1. There is a first-person journalistic account of learning how to be a butcher. This is amazingly visual and captivating. A mix of Susan Orlean-style reporting on a specialty or subculture that is made interesting by the way it is written more than, necessarily, the subject matter.

2. This is paired with doses of sloppy, overwrought puppy journal entries by someone who has obviously never skimmed He’s Just Not That Into You. This part is deeply confessional, like blog posts written in 2004 before people realized their bondage fantasies weren’t necessarily as anonymous as they had hoped.

Powell obviously knows how to write, but it’s also obvious that she learned to write at the school of blogger.com. She addresses the reader, inserts pop culture references — almost exclusively from “Buffy” — and sometimes slips in little conversational quips and ticks. (I know, right?)
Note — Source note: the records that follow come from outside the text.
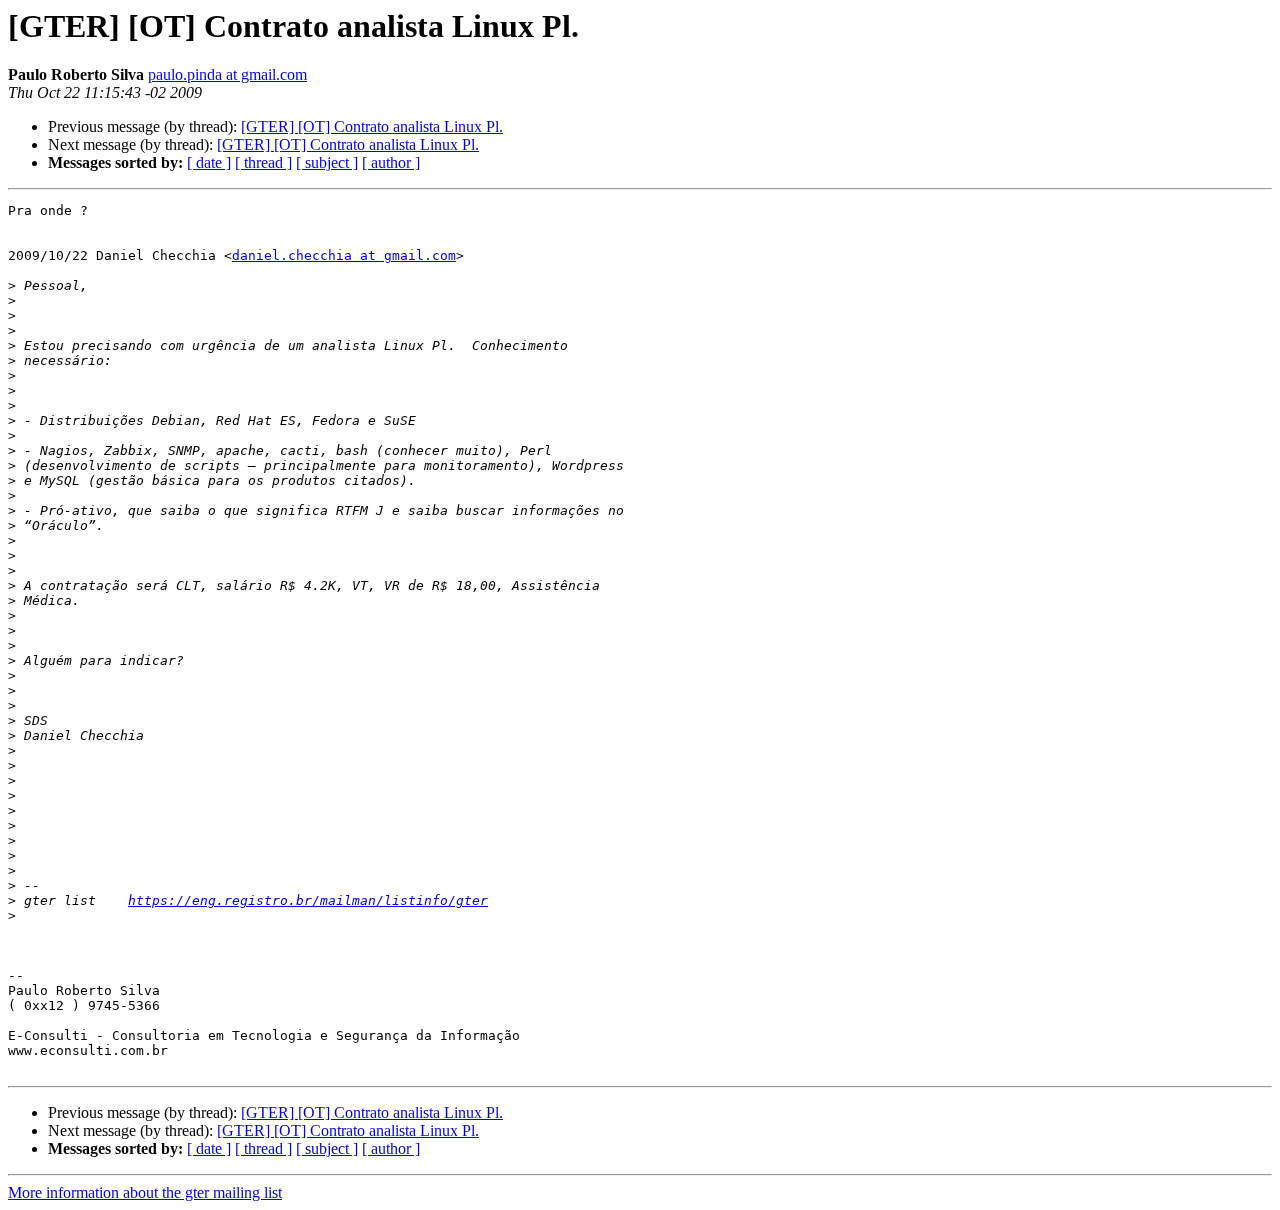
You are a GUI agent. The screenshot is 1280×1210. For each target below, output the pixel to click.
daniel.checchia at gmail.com (344, 255)
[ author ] (391, 162)
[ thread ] (263, 162)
In the latter part of the book, she goes on a meat pilgrimage to Argentina and Tanzania. She writes these colorful bits about drinking fresh animal blood, wearing jewelry made from skin, bits of fur still poking out of it. She watches slaughters and meets a man who thinks a beer and a cigarette is a fair trade for attempted rape and her Blackberry. It’s only when she goes back into her own head to her two loves that it unfavorably twiddles the uvula to induce gagging.

In post-publication interviews, Powell has indicated that she would like to try writing straight-up fiction. If her first two books are indication, she should do the exact opposite. Embedded journalism, told in third person: sheep herding, organic farming, riding with Hells Angels. She cannot be trusted to write fiction. It will be thinly-veiled. It will be flowery. It will be dated. It will have a wine bottle on the cover and lipstick-scrawl font. It will be a waste of her talents.